Monday, June 29, 2009

Book Review: Oh! A mystery of mono no aware


When one says "Japan" a variety of thoughts come to mind: Sushi, karaoke, Akihabara, video games, anime. However the cherry blossom, or sakura, is the quintessential symbol of Japan to many. Why is the sakura so iconic? Of course, it is a beautiful tree. But why is it beautiful?

Picture the sakura in the Spring: You see the buds open one day; sitting under its full blossoms the next with company, food and drink. And then the blossoms wilt, seemingly in the blink of an eye. When one considers this cyclical act of the sakura, what is felt? Can it really be described? Is the feeling the result of pretty petals, or something else?

In Oh! A Mystery of Mono no Aware, by author Todd Shimoda and published by Chin Music Press, the reader is introduced to character Zack Hara, a third-generation Japanese-American living and working in Los Angeles. A very logical person, Zack can realize that other humans feel emotions, but he himself has a difficult time experiencing them.
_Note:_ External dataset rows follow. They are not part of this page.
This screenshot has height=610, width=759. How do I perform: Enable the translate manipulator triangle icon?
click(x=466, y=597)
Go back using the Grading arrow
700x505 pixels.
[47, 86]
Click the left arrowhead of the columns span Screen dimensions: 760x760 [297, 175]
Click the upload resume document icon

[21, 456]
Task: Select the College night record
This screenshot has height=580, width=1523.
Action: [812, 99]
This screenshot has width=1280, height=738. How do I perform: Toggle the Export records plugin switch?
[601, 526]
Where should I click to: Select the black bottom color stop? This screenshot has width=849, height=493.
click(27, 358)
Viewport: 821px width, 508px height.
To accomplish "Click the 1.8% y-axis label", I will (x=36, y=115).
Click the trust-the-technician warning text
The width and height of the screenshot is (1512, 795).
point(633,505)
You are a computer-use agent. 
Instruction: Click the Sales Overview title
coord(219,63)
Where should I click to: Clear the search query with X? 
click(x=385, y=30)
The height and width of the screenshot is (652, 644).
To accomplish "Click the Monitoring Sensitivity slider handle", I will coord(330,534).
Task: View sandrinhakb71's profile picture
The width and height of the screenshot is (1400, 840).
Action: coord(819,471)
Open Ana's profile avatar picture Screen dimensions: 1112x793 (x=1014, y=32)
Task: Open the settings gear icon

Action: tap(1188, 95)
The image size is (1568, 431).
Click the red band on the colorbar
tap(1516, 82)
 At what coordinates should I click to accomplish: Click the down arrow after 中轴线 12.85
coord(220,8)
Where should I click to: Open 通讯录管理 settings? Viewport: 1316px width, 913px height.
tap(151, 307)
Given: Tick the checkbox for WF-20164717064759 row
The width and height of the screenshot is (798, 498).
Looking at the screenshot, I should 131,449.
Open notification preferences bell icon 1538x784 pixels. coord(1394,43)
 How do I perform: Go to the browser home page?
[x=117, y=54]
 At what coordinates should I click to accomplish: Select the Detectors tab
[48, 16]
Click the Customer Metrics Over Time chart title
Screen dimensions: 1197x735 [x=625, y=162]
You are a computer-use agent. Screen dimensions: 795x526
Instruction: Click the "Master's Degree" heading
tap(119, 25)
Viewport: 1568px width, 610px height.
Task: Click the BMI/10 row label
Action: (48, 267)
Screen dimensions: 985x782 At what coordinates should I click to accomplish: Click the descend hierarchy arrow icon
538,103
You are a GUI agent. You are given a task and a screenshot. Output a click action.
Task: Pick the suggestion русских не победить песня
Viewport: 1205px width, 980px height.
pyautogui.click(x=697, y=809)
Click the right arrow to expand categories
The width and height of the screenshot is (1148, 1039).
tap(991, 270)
Leaving his "girlfriend" and his job behind, he sets off to the land of his grandfather, Japan.

Zack is the kind of fellow who looks at the sakura and understands its significance to other people, but it cannot evoke the same feelings in himself. At a hanami, or cherry-blossom viewing party, Zack is acutely more aware of his fellow participants preferring food and drink while under the sakura, to actually admiring the blossoms and their significance.

He does not deal in prose and long-winded sentiment, which is helpful as the book reads from the first person perspective and so this is useful for keeping the chapters short and the story flowing. Ironically, this means that the interjection of poetry, another key element in the novel, is at odds with the main character's straightforward manner.

The key solution to all this is a convenient one, as the Japanese poetry forms such as the haiku, can be as brief as they are deep. Poems are interspersed throughout the chapters as the main character attempts writing them to elicit his own emotional response to the world around him. In effect, this creates for the reader a real sense of becoming Zack, seeing and analyzing events logically while dealing with or writing poems which are at times vague, sometimes quite amateurish.

This concept of the logical versus the emotional meshes well with the third theme of the book, the suicide club. Questioning the motives of the Japanese people who join into groups in order to commit the act in tandem, Zack finds himself inexorably drawn towards them while on his path of self-discovery.

Will he unravel the mystery of the sakura? Or was it ever a mystery at all?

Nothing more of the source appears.